What is required. Please turn the data into a Markdown table with the columns Index and Content, one numbered row per line and blank lines omitted. Begin at the line that has "Image resolution: width=330" and stop after the line that has "click(27, 352)".

Supplied data.
----------------------------------------

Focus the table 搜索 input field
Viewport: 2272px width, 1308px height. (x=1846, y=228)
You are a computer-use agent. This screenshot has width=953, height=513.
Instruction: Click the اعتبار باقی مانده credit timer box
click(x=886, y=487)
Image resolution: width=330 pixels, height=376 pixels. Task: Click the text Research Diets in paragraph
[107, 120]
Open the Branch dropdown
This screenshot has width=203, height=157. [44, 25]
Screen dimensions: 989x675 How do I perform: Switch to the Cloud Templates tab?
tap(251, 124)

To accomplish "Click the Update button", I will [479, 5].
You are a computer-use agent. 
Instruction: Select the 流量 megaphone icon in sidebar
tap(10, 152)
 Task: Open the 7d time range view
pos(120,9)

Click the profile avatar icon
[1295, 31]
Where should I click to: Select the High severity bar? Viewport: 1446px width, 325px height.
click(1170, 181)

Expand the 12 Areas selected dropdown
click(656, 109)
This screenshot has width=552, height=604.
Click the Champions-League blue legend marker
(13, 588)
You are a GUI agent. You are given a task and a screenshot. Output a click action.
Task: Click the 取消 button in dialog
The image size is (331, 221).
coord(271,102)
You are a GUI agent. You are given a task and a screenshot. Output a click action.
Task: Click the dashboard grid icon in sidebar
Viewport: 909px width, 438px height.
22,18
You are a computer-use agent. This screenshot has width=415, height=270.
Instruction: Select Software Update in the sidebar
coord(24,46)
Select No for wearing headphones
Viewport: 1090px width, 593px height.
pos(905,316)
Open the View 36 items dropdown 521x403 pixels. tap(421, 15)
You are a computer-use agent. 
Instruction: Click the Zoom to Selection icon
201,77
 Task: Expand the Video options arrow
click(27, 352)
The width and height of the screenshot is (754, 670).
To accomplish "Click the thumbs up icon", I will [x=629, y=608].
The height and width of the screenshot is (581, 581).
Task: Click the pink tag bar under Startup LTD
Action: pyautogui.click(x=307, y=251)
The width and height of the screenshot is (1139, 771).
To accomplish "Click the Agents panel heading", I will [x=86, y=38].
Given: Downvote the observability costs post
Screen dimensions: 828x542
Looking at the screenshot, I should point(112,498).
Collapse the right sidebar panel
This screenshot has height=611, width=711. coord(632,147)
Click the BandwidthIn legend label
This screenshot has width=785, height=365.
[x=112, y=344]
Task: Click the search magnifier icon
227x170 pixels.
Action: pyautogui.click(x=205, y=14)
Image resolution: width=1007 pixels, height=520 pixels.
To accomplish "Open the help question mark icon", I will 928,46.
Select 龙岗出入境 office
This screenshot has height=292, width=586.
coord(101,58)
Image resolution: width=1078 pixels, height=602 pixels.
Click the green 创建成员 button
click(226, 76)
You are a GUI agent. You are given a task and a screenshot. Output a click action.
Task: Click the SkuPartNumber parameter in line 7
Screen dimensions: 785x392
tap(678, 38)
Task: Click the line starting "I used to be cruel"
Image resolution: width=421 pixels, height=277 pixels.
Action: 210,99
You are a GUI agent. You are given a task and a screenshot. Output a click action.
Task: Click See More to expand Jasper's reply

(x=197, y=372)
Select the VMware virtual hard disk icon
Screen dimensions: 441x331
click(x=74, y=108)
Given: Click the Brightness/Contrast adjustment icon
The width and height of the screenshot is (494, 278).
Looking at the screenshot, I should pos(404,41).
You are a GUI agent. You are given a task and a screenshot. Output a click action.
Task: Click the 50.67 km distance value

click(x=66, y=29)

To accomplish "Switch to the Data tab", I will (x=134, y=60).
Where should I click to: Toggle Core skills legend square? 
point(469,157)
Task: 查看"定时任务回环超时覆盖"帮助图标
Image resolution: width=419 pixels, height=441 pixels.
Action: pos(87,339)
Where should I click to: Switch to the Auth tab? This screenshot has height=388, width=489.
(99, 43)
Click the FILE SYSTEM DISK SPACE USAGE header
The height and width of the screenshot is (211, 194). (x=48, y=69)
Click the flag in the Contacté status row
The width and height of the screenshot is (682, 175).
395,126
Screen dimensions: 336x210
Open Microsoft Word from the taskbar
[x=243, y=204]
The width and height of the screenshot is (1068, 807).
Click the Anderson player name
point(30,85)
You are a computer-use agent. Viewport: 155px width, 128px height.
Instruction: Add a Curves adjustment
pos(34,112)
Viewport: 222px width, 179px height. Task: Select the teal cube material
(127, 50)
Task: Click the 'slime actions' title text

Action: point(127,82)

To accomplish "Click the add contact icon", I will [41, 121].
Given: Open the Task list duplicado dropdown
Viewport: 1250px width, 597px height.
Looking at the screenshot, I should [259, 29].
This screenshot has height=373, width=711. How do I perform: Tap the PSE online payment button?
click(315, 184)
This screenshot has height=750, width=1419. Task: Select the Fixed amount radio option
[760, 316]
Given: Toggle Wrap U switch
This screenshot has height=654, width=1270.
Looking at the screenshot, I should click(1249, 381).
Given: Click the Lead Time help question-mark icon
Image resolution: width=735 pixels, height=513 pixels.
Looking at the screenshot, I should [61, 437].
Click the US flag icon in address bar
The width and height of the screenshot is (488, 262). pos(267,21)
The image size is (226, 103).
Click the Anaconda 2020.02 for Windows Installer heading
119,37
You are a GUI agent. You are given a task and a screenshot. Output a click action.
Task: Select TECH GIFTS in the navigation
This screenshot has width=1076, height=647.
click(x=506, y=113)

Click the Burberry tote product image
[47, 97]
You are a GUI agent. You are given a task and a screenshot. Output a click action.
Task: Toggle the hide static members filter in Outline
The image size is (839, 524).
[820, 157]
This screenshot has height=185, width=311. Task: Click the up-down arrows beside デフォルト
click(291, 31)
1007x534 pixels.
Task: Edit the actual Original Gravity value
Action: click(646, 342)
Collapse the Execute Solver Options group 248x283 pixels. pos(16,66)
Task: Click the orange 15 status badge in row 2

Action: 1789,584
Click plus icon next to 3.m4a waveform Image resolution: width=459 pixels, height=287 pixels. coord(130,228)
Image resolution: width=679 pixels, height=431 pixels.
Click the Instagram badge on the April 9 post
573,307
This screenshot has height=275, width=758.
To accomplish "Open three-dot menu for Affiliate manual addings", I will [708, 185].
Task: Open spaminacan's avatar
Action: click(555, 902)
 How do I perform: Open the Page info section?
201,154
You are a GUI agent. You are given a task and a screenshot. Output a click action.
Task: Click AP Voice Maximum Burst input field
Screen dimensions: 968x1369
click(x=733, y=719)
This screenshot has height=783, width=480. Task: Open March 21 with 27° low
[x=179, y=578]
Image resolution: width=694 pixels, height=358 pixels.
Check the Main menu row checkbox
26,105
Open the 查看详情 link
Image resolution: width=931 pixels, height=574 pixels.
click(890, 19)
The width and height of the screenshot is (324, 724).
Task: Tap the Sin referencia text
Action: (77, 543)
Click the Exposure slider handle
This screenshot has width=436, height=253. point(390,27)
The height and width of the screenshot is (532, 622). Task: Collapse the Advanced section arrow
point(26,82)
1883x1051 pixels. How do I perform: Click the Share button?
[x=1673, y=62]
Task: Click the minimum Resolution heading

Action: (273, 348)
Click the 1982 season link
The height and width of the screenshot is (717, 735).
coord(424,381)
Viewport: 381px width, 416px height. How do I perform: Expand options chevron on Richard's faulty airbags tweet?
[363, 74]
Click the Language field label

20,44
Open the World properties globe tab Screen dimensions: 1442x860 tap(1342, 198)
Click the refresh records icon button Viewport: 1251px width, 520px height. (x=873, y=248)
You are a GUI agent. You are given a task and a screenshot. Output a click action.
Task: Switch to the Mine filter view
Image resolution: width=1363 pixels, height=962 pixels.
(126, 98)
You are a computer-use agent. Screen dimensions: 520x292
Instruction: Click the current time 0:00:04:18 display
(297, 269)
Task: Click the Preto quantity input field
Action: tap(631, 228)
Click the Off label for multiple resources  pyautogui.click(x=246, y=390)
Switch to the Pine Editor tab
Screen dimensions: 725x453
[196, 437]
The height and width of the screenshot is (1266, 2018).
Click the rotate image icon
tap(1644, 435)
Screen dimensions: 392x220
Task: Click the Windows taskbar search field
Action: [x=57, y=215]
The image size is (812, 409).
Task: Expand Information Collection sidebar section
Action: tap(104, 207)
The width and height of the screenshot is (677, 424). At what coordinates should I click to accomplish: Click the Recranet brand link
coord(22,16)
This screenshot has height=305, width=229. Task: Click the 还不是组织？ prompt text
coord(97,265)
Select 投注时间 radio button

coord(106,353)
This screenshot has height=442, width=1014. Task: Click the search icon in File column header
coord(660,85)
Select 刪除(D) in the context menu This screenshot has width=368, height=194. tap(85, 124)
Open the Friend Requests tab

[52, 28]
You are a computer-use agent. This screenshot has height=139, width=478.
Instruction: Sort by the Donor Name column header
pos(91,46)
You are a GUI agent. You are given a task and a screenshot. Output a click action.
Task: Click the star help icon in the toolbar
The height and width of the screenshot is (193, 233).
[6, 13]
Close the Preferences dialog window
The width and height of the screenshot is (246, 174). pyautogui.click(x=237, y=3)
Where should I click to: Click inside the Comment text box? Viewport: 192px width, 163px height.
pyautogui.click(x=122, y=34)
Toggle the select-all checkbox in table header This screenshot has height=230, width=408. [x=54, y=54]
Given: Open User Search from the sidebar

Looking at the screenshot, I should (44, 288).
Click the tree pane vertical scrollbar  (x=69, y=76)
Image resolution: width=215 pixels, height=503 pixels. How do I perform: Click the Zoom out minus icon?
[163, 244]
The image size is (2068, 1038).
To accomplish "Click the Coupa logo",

----------------------------------------

Written solution.
| Index | Content |
|---|---|
| 1 | Image resolution: width=330 pixels, height=376 pixels. Task: Click the text Research Diets in paragraph |
| 2 | [107, 120] |
| 3 | Open the Branch dropdown |
| 4 | This screenshot has width=203, height=157. [44, 25] |
| 5 | Screen dimensions: 989x675 How do I perform: Switch to the Cloud Templates tab? |
| 6 | tap(251, 124) |
| 7 | To accomplish "Click the Update button", I will [479, 5]. |
| 8 | You are a computer-use agent.  |
| 9 | Instruction: Select the 流量 megaphone icon in sidebar |
| 10 | tap(10, 152) |
| 11 |  Task: Open the 7d time range view |
| 12 | pos(120,9) |
| 13 | Click the profile avatar icon |
| 14 | [1295, 31] |
| 15 | Where should I click to: Select the High severity bar? Viewport: 1446px width, 325px height. |
| 16 | click(1170, 181) |
| 17 | Expand the 12 Areas selected dropdown |
| 18 | click(656, 109) |
| 19 | This screenshot has width=552, height=604. |
| 20 | Click the Champions-League blue legend marker |
| 21 | (13, 588) |
| 22 | You are a GUI agent. You are given a task and a screenshot. Output a click action. |
| 23 | Task: Click the 取消 button in dialog |
| 24 | The image size is (331, 221). |
| 25 | coord(271,102) |
| 26 | You are a GUI agent. You are given a task and a screenshot. Output a click action. |
| 27 | Task: Click the dashboard grid icon in sidebar |
| 28 | Viewport: 909px width, 438px height. |
| 29 | 22,18 |
| 30 | You are a computer-use agent. This screenshot has width=415, height=270. |
| 31 | Instruction: Select Software Update in the sidebar |
| 32 | coord(24,46) |
| 33 | Select No for wearing headphones |
| 34 | Viewport: 1090px width, 593px height. |
| 35 | pos(905,316) |
| 36 | Open the View 36 items dropdown 521x403 pixels. tap(421, 15) |
| 37 | You are a computer-use agent.  |
| 38 | Instruction: Click the Zoom to Selection icon |
| 39 | 201,77 |
| 40 |  Task: Expand the Video options arrow |
| 41 | click(27, 352) |